What such couples have to face:

 

  • Lack of effective communication. Lack of communication between spouses, or superficial conversations that do not support the emotional connection between partners. The inability to solve everyday issues together, as well as the lack of joint affairs leads to alienation, loss of unity and the we-feeling. Two competing “I” come into play.

 

  • If there is a child. He/she will “go through” the roles of man and woman proposed by the family. For example, the perception of “what dad does in the family” can be limited to the fact that dad brings money and gifts, and has no family responsibilities. Moreover, if mom wins the “I” competition, then dad has no rights at all.

 

  • Bedroom territory.

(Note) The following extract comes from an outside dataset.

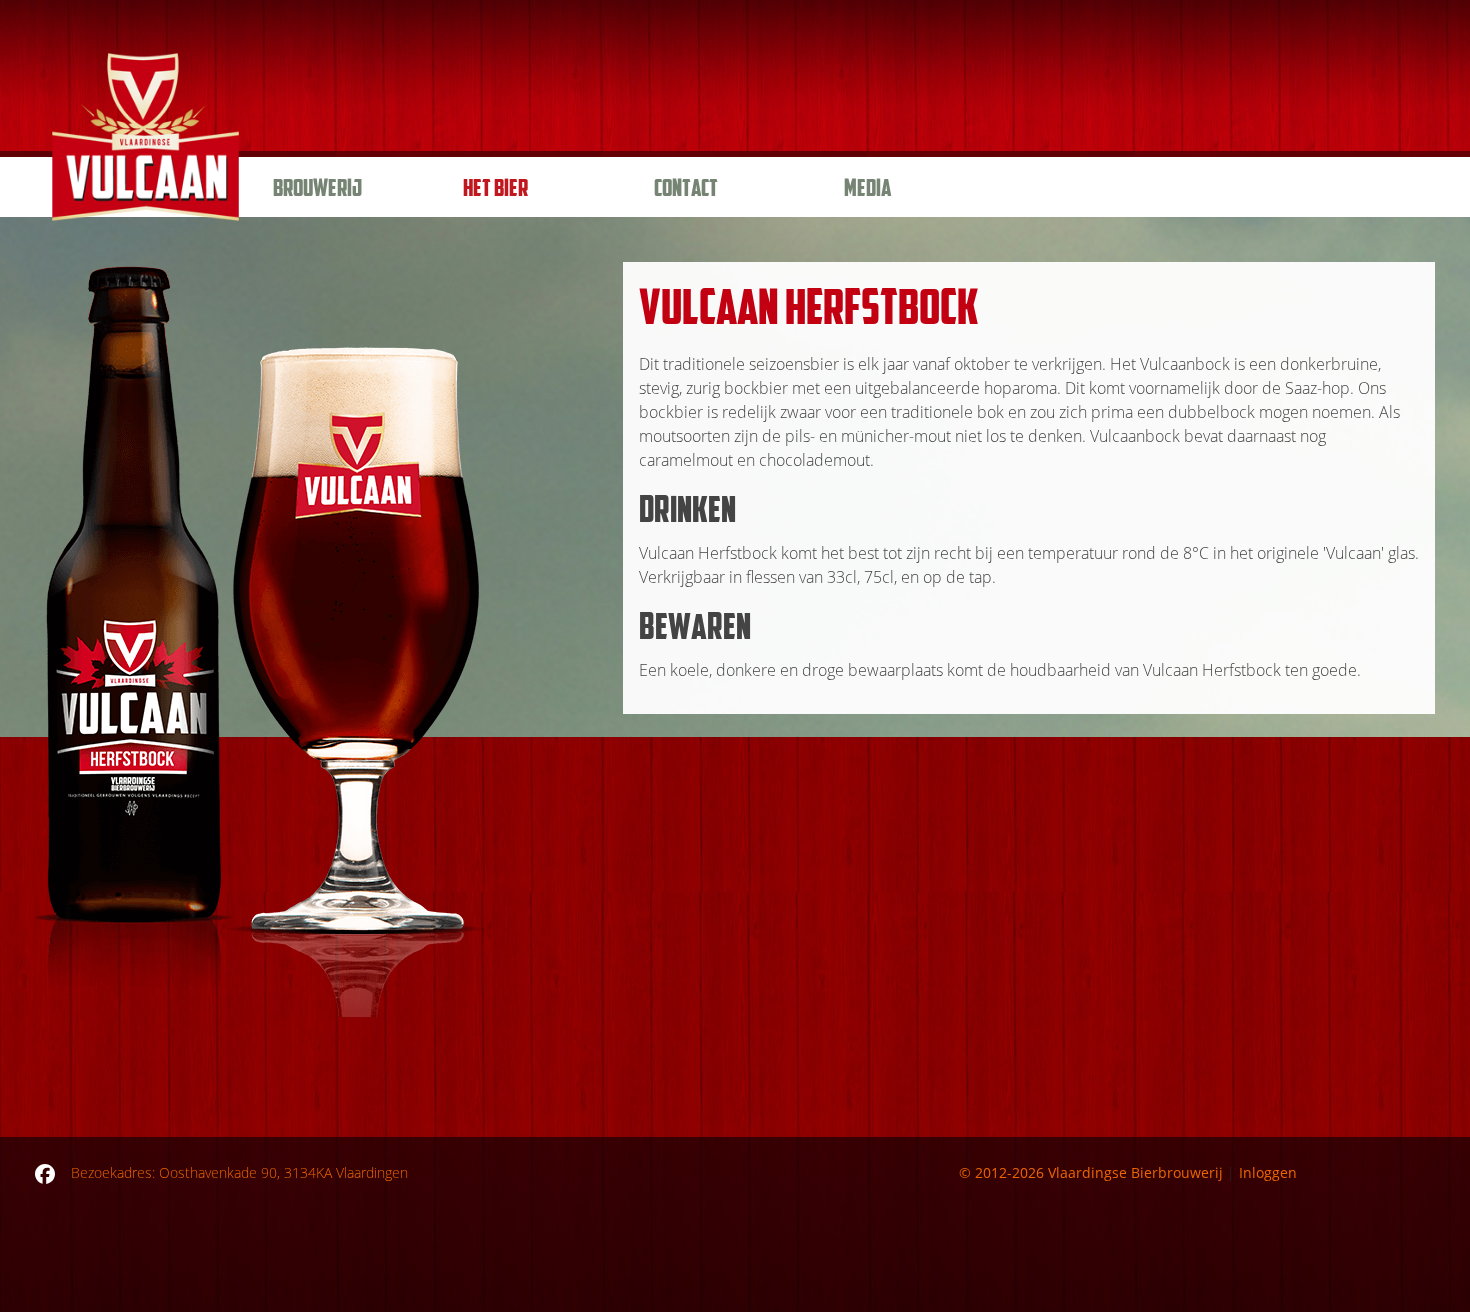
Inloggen (1268, 1172)
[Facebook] (45, 1172)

Jealousy, loneliness, apprehension - this is only a small list of complaints from women whose husbands go to sea. Anxiety causes insecurity and an unconscious feeling of guilt due to prolonged abstinence. In addition, if the couple does not discuss these issues freely and openly, this often leads to discord, sexual relations outside the marriage.

 

  • Who is the boss here. The responsibility that falls on the wife in the absence of her husband often risks becoming a tool with which the woman will prove her leadership. In response to such “psychological castration”, the man can prove his masculinity through an authoritarian character, strict control of finances, sole decision-making in trivial matters, extreme hobbies.

 

  • Emotional waves. Often, the internal emotional background of the family adjusts to departures. For example, the return of a spouse and father can be accompanied by both an emotional upsurge for the whole family and irritation from having to re-adapt to each other.

 


 

How can we live with all this?

 

Talk more.

When you are far from each other, a lot remains behind the scenes, behind the curtain, and a lot is also thought up, and believe me, human imagination is limitless. Do not be surprised if your partner can imagine something just because he or she reads your message with the wrong intonation. In order not to let these fantasies take over you, talk, say what you think, what you feel.

 

There are no trifles.

What seems insignificant to you is also part of your life together. Do not limit conversations only to problems and complaints. Share pleasant moments as well. This will help fill the gaps that arise due to the absence of a spouse nearby.

 

Create your own family model.

Your family may differ from the traditional one, because the man comes and goes. Sometimes the husband is the head of the family, sometimes the wife. Develop your own rules and rituals to meet the emotional needs of the family. To feel your family traditional and complete. For example, when the husband is at home, every Saturday the whole family gathers around the big table for dinner. Or on Sundays, dad, who has just come back from the sea, always fries pancakes for kids for breakfast. Or in the first week after the husband's return, the whole family arranges an evening of stupid movies, orders pizza or corn and laughs merrily.

 

Two adults.

It is easier to solve any problem by two adults than by an adult and an infantile “child” in an adult's body. Or, even worse, by two such “children”. Remember that you are two mature individuals who, for some reason, chose each other as you are. Therefore, do not try to change your partner. Believe me, you will definitely not like a changed one. When you quarrel, remind yourself of the phrase of an old Odessa resident: “Do you want to be right or happy?”